## What is being asked
Whenever a line in the entries below contains the string "sidebar", copy that line.

══════

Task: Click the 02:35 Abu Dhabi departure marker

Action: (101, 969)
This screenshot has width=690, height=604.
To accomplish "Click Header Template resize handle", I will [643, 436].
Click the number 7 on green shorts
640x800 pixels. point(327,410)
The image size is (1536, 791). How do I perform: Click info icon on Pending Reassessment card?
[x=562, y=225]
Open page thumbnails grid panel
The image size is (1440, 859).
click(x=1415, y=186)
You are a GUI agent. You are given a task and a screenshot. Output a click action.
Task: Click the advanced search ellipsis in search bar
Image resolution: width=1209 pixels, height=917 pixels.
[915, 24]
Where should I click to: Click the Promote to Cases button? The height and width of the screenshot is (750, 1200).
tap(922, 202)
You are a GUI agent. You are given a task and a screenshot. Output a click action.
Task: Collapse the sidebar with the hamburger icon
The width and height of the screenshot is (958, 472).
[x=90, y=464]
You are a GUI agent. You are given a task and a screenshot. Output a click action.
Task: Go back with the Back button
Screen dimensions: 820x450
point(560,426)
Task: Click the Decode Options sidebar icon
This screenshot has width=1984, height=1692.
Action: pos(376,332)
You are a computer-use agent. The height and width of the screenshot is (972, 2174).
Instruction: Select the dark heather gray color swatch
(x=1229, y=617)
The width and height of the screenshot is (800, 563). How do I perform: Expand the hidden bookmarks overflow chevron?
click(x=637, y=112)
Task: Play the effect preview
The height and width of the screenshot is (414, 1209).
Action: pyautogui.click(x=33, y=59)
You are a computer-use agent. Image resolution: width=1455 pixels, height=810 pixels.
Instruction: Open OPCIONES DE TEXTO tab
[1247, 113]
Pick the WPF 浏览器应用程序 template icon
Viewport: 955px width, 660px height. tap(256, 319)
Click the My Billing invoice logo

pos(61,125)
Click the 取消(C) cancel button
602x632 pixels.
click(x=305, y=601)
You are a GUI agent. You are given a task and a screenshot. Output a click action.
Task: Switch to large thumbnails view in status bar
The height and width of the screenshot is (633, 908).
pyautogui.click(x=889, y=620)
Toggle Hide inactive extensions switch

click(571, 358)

══════

## Written response
Task: Collapse the sidebar with the hamburger icon
Task: Click the Decode Options sidebar icon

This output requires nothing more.